6. SAND A FLAUBERT
[París, 10 de noviembre de 1866]
Sábado por la noche
Al llegar a París me entero de una triste noticia.[14][15] Ayer por la tarde, mientras nosotros charlábamos —e incluso creo que anteayer habíamos hablado de él—, murió mi amigo Charles Duveyrier, el corazón más tierno y el espíritu más cándido.[16][17] ¡Lo entierran mañana! Tenía un año más que yo. Mi generación se va poco a poco. ¿Los sobreviviré yo? No lo deseo ardientemente, sobre todo en días de duelo y de adiós. Que sea lo que Dios quiera, a condición de que me deje amar siempre, en esta vida y en la otra. Guardo hacia los muertos una viva ternura. Pero por otro lado, amo a los vivos. Le doy a usted la parte de mi corazón que él tenía, lo cual, junto a la que usted ya tiene, hace una parte importante. Creo que me consuela hacerle a usted este regalo. Literariamente, Charles no era un hombre de primer orden, le amaba por su bondad y su espontaneidad. Menos ocupado por negocios y filosofía, habría desarrollado un talento encantador. Deja una bella obra, Michel Perrin.

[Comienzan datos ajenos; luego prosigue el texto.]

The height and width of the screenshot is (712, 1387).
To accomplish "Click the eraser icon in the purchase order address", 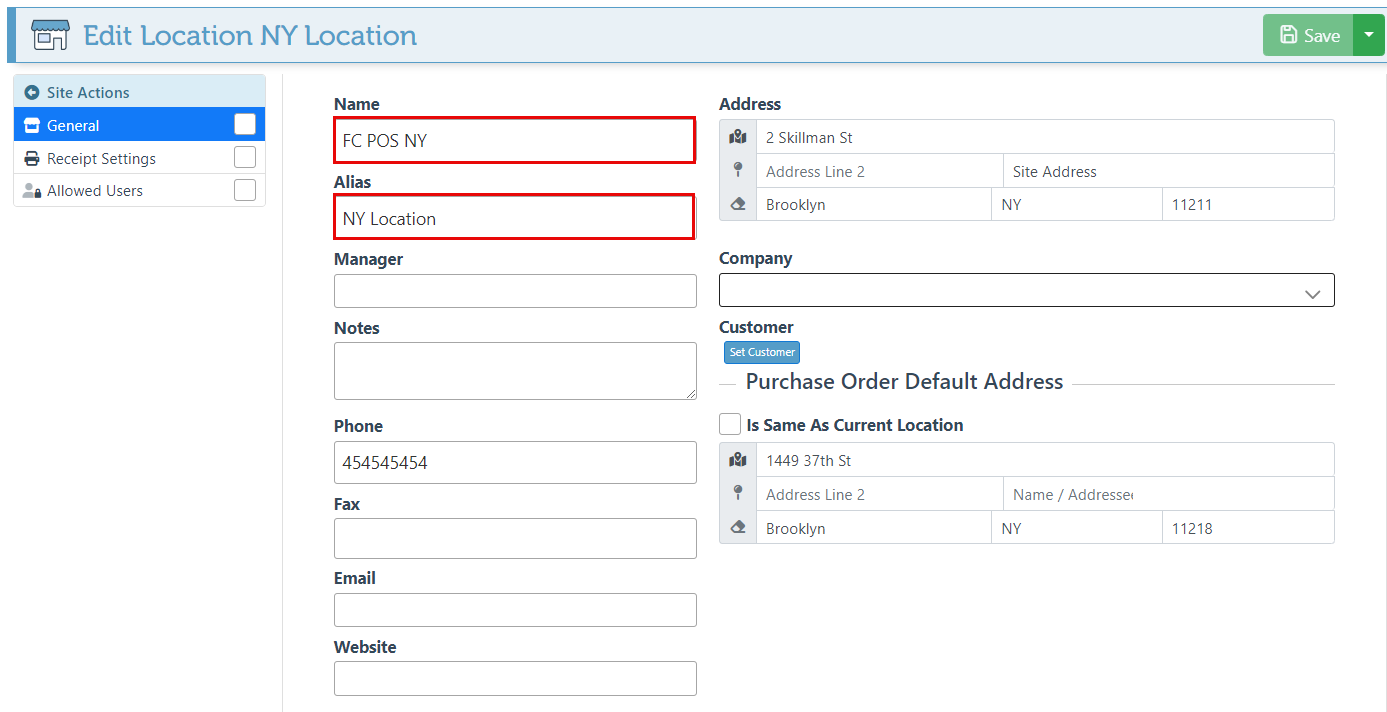I will [x=738, y=527].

Hice la mitad de la ruta sola, pensando en usted, en su madre, en Croisset, y contemplando el Sena, que gracias a usted se ha convertido en una divinidad amiga. Después, tuve que soportar la compañía de un hombre y dos mujeres de una imbecilidad ruidosa y falsa como la música de la pantomima del otro día. Ejemplo: «He mirado al sol, me ha dejado dos puntos en los ojos». El marido: «Se llaman puntos luminosos». Y así durante una hora, sin parar.
[…] Voy a dormir, estoy destrozada, he llorado como una bestia toda la tarde, y le envío un fuerte abrazo, querido amigo. Quiérame más que antes, porque estoy apenada.